Start of Extracted data
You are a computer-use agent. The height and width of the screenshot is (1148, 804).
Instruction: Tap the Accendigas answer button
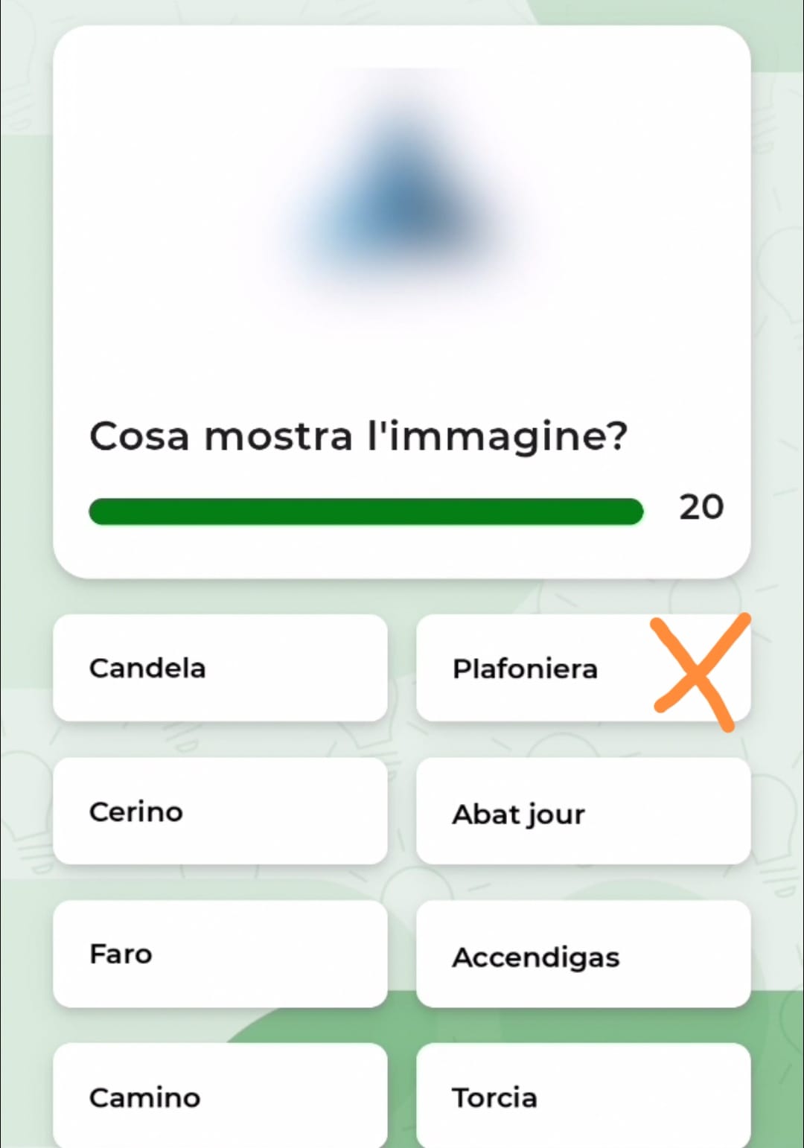[x=583, y=954]
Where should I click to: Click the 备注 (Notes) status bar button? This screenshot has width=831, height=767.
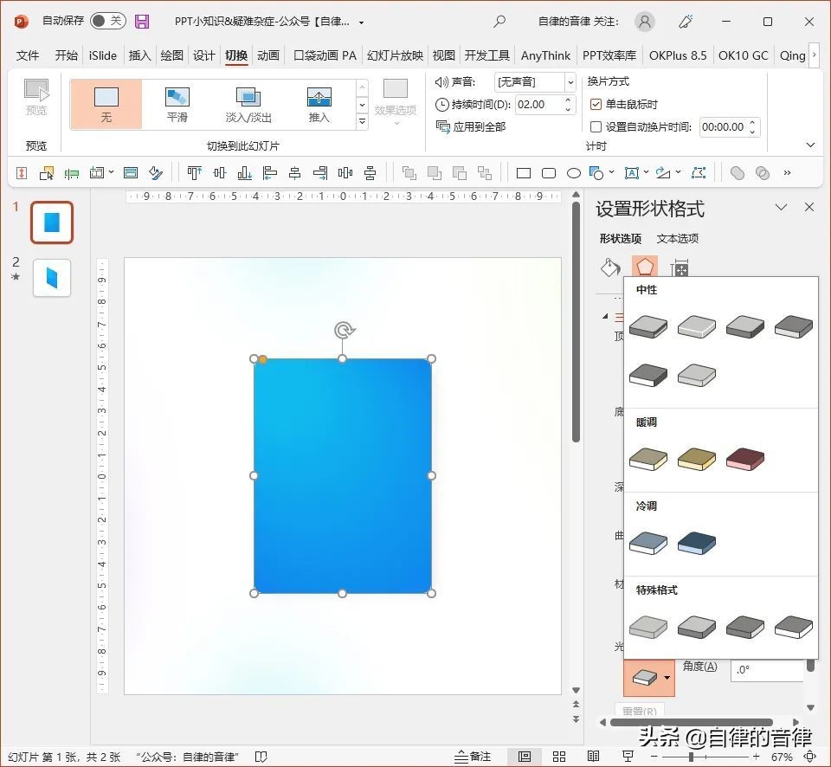[473, 757]
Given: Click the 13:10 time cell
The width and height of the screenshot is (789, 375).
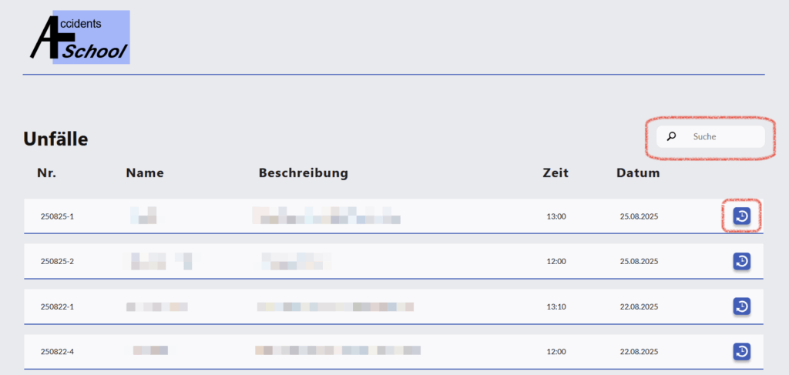Looking at the screenshot, I should (556, 307).
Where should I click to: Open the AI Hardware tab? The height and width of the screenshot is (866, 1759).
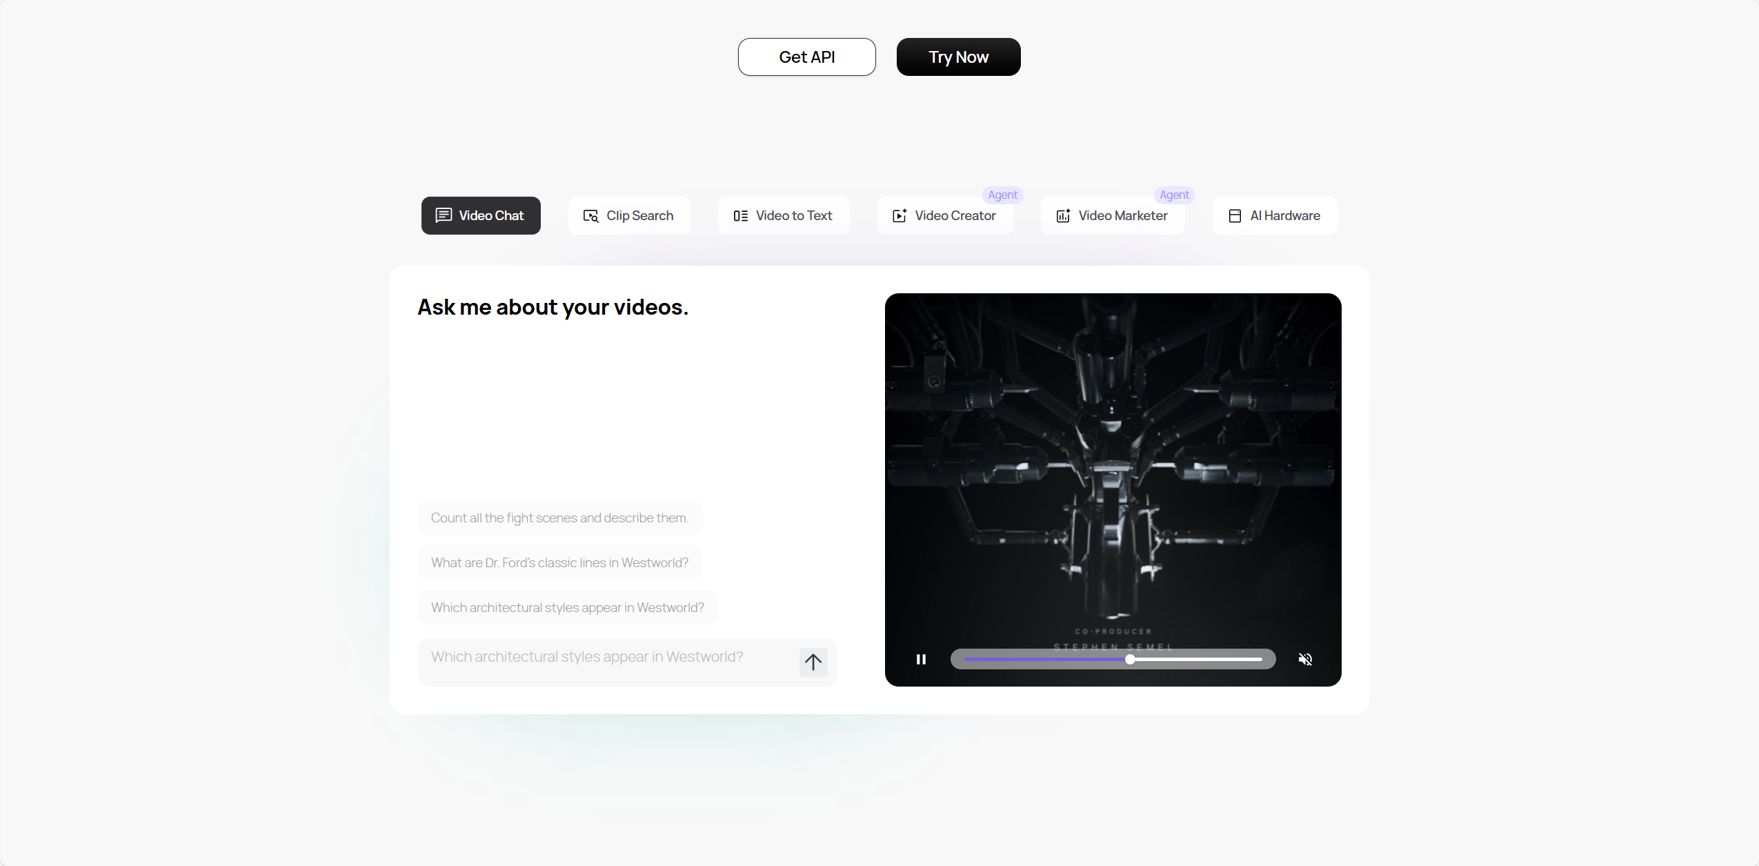[x=1275, y=216]
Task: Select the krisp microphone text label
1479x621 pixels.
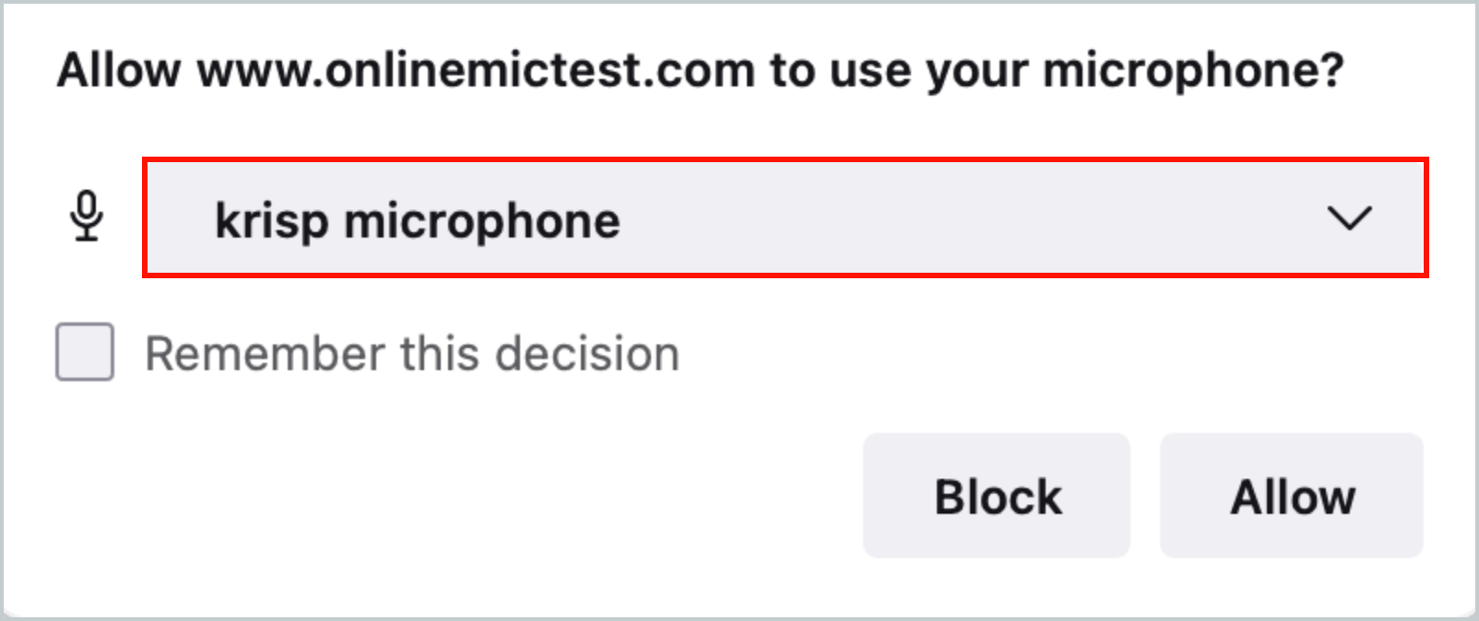Action: 417,219

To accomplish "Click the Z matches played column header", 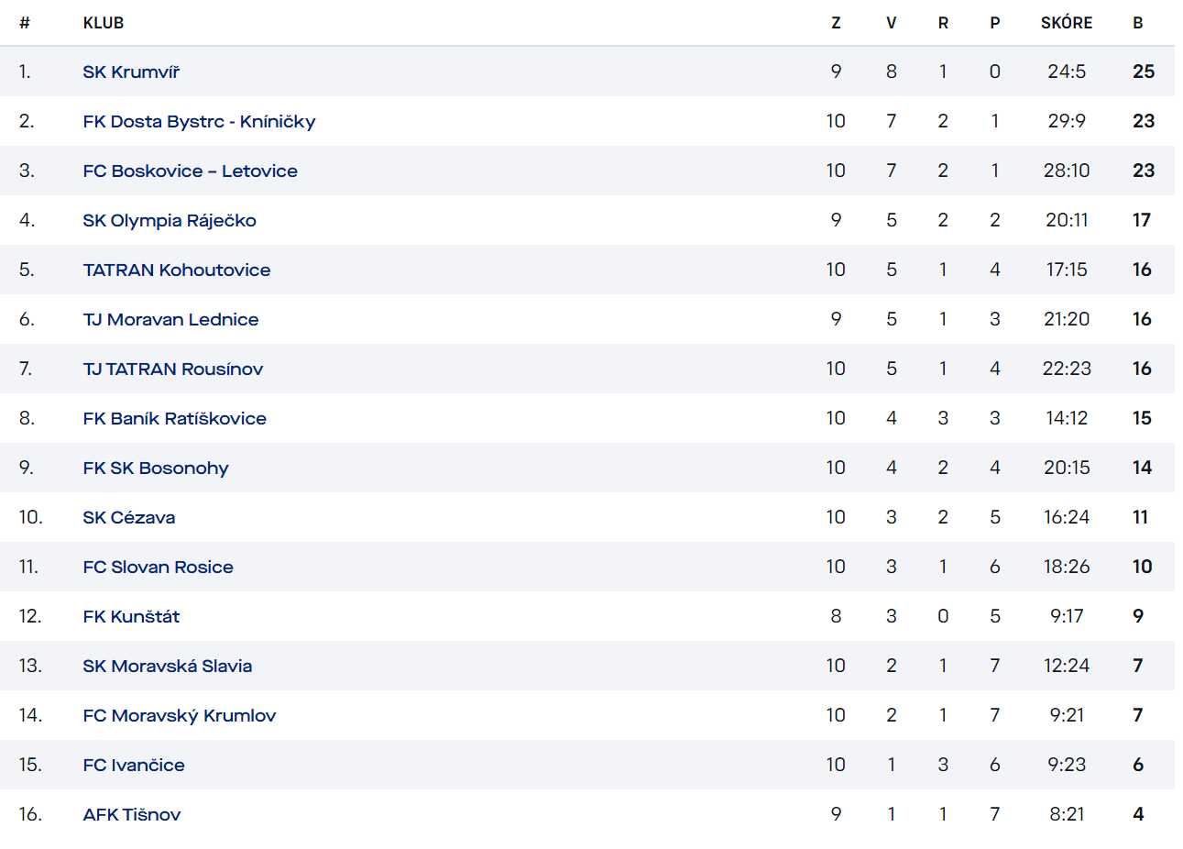I will [x=836, y=23].
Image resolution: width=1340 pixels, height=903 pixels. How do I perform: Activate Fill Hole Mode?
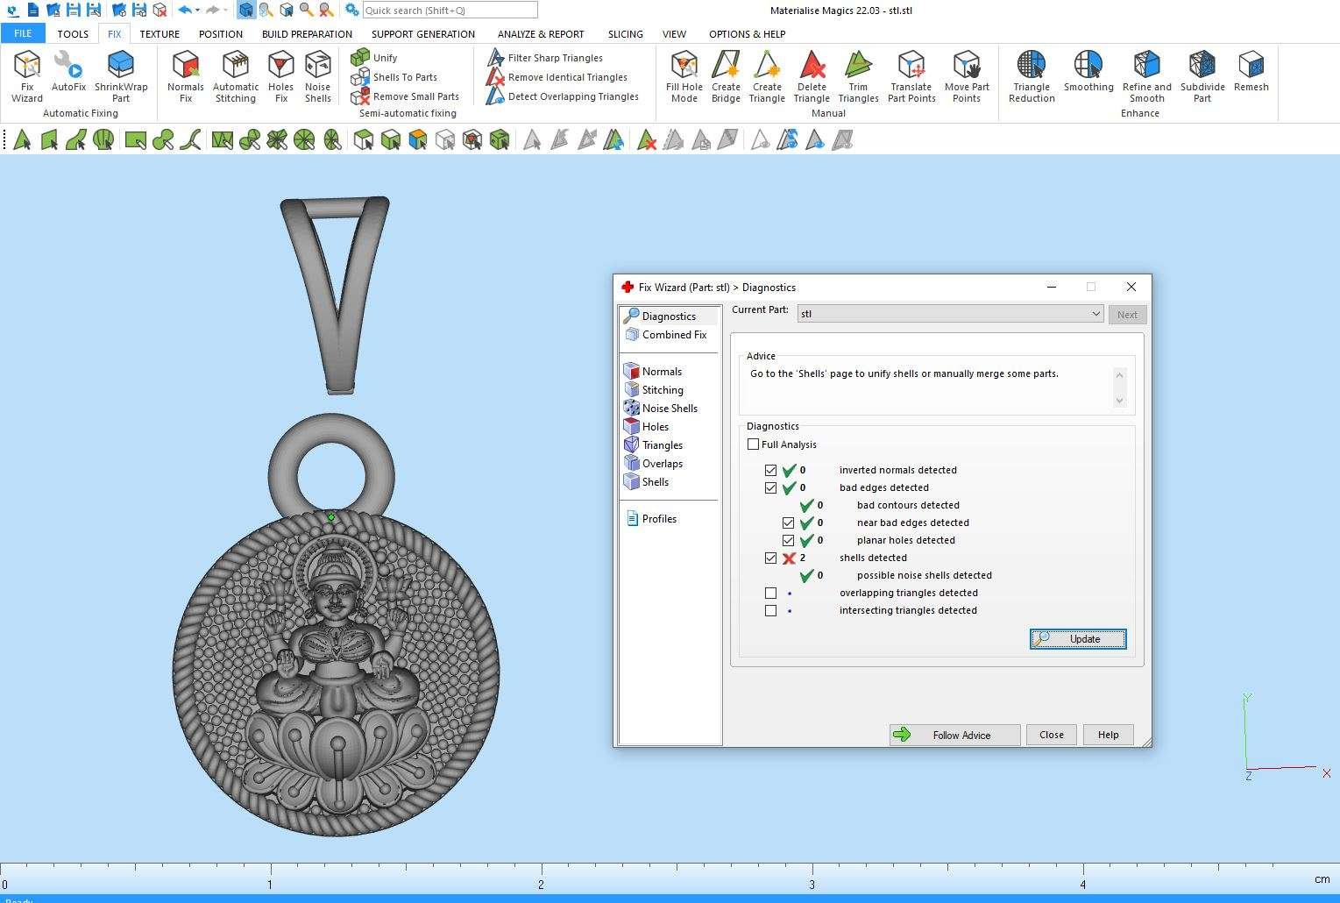pyautogui.click(x=684, y=76)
End of Extracted data
• [What the task asks] Only one thing is wanted here, an exact copy of the lines from the first line above through the line containing "Given: Click the 13:10 time cell", minus any picture.

• [Expected answer]
You are a computer-use agent. The height and width of the screenshot is (1148, 804).
Instruction: Tap the Accendigas answer button
[x=583, y=954]
Where should I click to: Click the 备注 (Notes) status bar button? This screenshot has width=831, height=767.
[473, 757]
Given: Click the 13:10 time cell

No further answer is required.